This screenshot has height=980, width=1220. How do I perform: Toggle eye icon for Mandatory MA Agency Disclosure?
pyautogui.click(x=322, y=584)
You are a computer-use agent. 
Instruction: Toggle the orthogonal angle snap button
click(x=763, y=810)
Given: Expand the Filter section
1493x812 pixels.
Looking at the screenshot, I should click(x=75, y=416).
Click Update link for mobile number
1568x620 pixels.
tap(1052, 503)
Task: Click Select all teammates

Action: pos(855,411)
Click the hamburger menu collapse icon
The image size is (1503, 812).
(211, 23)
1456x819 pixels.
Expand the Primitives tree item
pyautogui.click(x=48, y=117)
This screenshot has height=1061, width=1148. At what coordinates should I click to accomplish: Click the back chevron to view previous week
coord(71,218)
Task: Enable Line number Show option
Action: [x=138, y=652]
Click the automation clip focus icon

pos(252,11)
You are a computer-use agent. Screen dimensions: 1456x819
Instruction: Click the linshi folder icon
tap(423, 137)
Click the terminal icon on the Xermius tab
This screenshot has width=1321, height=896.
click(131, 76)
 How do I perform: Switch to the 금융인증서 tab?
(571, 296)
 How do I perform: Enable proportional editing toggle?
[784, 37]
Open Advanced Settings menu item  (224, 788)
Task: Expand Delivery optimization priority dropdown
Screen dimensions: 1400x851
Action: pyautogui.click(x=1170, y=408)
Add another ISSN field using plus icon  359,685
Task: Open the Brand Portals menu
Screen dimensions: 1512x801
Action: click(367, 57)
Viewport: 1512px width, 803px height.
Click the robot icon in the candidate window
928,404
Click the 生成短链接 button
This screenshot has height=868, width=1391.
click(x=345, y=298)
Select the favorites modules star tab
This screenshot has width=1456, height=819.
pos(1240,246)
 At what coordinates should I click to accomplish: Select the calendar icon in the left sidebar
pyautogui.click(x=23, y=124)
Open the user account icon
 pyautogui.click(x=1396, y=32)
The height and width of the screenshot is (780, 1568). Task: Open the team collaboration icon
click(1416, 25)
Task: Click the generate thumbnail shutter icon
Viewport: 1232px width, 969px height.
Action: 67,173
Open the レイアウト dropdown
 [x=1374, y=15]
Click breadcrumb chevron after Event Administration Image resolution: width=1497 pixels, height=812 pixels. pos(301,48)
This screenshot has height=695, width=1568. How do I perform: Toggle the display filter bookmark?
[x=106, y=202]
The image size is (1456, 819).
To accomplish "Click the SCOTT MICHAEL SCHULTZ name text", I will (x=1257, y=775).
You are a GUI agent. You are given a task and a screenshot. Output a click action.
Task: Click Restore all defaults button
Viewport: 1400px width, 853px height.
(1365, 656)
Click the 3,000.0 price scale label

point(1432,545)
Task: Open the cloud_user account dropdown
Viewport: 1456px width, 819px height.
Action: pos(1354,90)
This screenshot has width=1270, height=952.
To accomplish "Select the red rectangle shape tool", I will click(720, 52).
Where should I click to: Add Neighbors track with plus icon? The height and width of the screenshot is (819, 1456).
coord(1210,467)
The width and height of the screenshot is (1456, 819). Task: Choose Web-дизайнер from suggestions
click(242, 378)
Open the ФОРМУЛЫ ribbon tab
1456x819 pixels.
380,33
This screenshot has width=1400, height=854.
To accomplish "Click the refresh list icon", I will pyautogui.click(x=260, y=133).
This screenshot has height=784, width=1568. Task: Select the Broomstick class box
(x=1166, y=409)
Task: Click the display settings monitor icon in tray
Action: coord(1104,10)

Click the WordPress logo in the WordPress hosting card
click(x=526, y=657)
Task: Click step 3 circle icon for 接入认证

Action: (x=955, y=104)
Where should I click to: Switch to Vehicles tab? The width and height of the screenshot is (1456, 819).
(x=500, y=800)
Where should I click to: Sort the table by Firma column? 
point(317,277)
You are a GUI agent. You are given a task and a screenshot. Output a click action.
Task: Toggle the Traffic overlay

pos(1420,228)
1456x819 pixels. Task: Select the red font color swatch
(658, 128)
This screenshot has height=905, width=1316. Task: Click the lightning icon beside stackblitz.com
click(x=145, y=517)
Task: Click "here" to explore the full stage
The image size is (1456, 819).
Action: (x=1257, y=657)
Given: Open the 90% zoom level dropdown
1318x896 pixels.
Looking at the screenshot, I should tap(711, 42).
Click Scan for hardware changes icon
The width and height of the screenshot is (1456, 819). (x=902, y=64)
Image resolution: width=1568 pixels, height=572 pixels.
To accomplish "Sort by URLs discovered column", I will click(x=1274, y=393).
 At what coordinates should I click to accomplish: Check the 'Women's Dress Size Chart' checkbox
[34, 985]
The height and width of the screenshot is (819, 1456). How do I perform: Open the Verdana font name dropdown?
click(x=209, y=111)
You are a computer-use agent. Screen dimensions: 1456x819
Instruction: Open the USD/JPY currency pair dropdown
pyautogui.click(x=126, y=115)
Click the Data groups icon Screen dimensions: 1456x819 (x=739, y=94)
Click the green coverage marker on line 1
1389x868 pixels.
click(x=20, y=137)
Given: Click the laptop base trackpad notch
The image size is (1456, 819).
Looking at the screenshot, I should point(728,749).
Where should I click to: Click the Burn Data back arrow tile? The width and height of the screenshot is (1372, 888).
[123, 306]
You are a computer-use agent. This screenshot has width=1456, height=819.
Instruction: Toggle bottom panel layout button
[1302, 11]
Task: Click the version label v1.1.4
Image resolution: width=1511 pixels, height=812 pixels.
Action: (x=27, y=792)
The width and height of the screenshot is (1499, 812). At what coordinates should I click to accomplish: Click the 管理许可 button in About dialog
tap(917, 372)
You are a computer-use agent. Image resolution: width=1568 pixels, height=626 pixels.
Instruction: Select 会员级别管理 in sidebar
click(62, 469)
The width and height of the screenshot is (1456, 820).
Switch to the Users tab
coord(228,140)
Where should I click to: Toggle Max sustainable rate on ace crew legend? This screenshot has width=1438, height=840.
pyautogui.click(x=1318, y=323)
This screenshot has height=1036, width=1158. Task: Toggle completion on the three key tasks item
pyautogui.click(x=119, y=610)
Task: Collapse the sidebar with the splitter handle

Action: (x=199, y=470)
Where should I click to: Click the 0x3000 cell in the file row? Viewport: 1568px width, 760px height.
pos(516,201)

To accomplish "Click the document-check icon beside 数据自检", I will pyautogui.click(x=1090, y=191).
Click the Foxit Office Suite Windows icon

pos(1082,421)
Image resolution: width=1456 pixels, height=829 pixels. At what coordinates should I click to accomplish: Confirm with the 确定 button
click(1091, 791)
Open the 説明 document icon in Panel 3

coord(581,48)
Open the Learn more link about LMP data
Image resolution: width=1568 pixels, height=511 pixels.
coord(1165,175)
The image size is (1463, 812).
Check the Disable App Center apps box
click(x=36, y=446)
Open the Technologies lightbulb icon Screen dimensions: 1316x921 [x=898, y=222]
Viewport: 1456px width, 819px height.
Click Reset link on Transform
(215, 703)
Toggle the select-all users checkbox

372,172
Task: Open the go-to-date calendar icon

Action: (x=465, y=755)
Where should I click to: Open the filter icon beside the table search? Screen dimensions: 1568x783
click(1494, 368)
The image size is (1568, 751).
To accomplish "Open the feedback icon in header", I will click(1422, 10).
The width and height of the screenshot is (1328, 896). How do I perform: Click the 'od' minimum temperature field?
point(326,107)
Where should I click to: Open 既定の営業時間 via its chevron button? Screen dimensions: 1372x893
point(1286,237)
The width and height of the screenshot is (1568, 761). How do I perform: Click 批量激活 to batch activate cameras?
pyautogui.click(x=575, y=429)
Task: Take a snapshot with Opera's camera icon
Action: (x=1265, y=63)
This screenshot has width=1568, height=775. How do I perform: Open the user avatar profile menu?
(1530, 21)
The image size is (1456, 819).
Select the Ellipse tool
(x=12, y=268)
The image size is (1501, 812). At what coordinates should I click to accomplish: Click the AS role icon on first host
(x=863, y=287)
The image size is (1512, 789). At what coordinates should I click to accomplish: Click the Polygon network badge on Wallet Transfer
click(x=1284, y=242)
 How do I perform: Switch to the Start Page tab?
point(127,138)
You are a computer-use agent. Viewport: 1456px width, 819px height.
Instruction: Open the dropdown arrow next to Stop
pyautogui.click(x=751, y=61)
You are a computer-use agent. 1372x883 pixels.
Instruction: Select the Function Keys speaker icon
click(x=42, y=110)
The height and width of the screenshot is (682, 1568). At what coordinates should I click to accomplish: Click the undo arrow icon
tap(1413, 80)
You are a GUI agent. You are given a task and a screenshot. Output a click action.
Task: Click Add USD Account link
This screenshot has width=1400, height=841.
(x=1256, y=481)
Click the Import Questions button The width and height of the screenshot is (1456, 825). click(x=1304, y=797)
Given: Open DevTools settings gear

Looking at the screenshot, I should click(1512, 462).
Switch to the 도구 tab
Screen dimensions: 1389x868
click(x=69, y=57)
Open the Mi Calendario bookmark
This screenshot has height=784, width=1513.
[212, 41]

::::

• EXERCISE BRIEF: Copy out each line of the data where the string "computer" appears.

• OUTPUT OF THE TASK:
You are a computer-use agent. 
You are a computer-use agent. Screen dimensions: 1456x819
You are a computer-use agent. Screen dimensions: 1456x819
You are a computer-use agent. This screenshot has width=1456, height=819.
You are a computer-use agent. Image resolution: width=1568 pixels, height=626 pixels.
You are a computer-use agent. Viewport: 1456px width, 819px height.
You are a computer-use agent. 1372x883 pixels.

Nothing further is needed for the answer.